La requérante introduit un recours en cassation administrative au Conseil d’État afin que le principe de l’unité familiale, évoqué à l’article 23 de la directive 2011/95 (ci-après la directive) puisse s’appliquer. Saisi de ce recours, le Conseil d’État introduit plusieurs questions préjudicielles à la Cour de justice de l’Union européenne, afin d’obtenir une réponse aux nombreuses questions que pose cette situation. Ces questions portent notamment sur le principe de l’unité familiale contenu à l’article 23, son effet direct en droit belge, le principe de l’intérêt supérieur de l’enfant et la difficulté pour la requérante d’obtenir un séjour en Belgique. En effet, la requérante invoque qu’à défaut d’avoir été valablement transposé dans le droit belge, l’article 23 de cette directive revêtirait un effet direct impliquant l’obligation pour la Belgique de lui accorder la protection internationale. Par ailleurs, l’intérêt supérieur de l’enfant, visé à l’article 20 de la directive, et le respect l’unité familiale impliquent que la protection internationale soit accordée à la mère d’enfants reconnus réfugiés même si celle-ci ne satisfait pas aux conditions nécessaires pour obtenir cette protection.
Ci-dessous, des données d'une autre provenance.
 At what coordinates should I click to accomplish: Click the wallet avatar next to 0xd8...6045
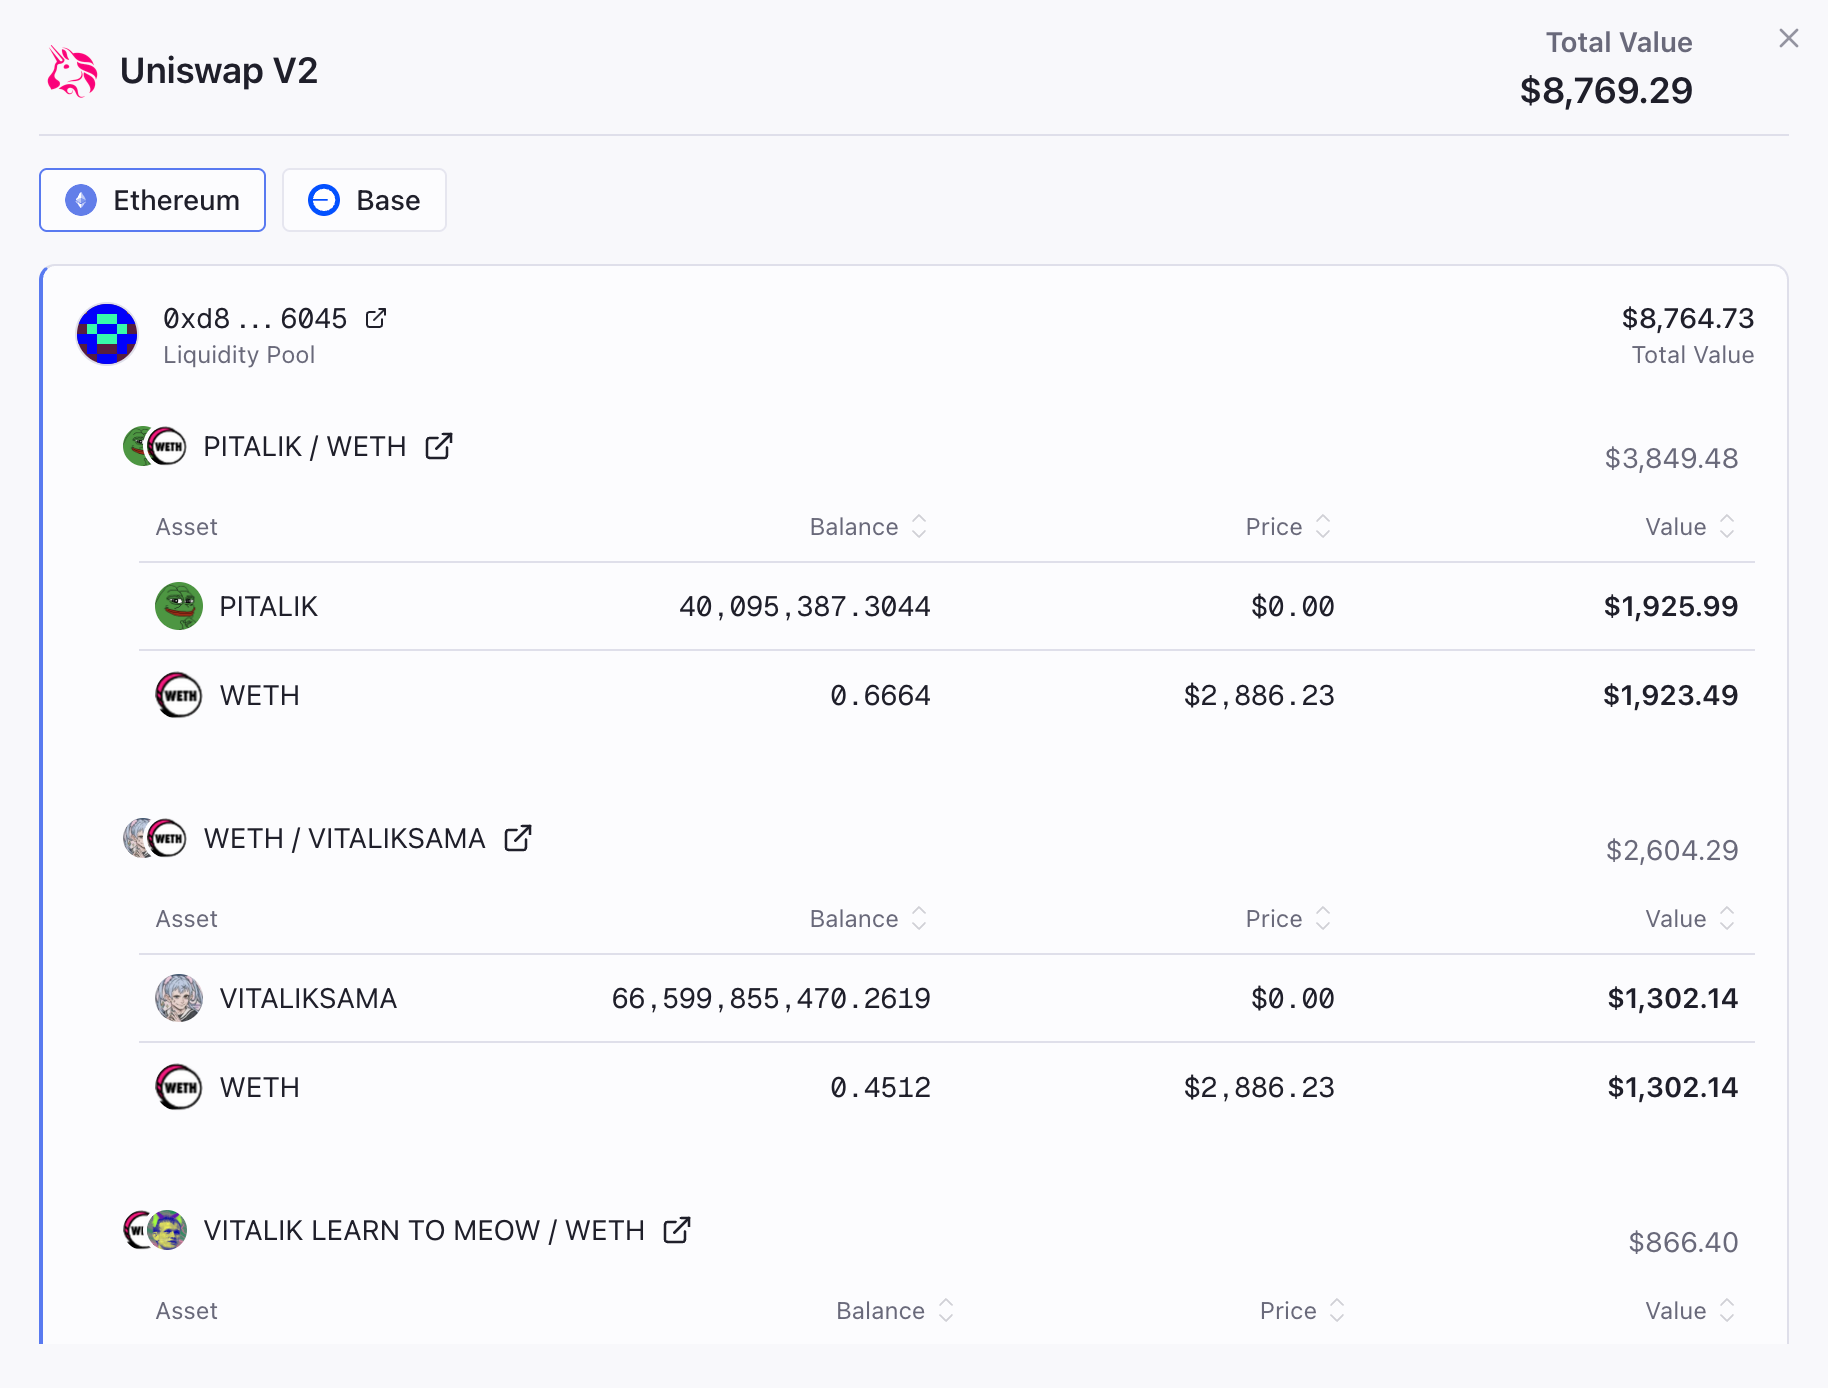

2. Raisonnement et décision de la Cour
L’arrêt commenté est pris sans conclusions de l’avocat général.
La Cour juge que l’article 23 de la directive doit être interprété en ce sens qu’il n’impose pas aux États membres de reconnaître au(x) parent(s) d’un enfant ayant le statut de réfugié dans un État membre un droit à y bénéficier de la protection internationale. En l’espèce, elle reconnait que la maman est un membre de la famille de l’enfant au sens de l’article 2, J, de la directive, comme celle-ci était constituée dans le pays d’origine. Toutefois, comme la mère de l’enfant ne remplit pas individuellement les conditions pour bénéficier d’une protection internationale, elle n’y a pas droit.
La Cour rappelle sa jurisprudence selon laquelle l’octroi d’une protection internationale dérivée au titre de l’article 23 de la directive, en tant que mesure plus favorable, est possible, sous la double condition qu’il résulte d’un choix de l’État membre concerné et qu’il soit compatible avec les dispositions de la directive et présente, notamment, toujours un lien avec la logique de protection internationale (voy. Ahmedbekova, C‑652/16, Bundesrepublik Deutschland, C-91/20). Par conséquent, se prononçant sur le droit à l’unité familiale, elle constate que le législateur belge n’a pas prévu ce droit à l’égard des membres de la famille d’un ou d’une bénéficiaire de la protection internationale. De plus, elle estime que l’obligation de faire de l’intérêt supérieur de l’enfant une considération primordiale ne saurait être interprétée comme imposant aux États membres une obligation d’octroyer le statut de réfugié au parent d’un enfant mineur bénéficiant de la protection internationale.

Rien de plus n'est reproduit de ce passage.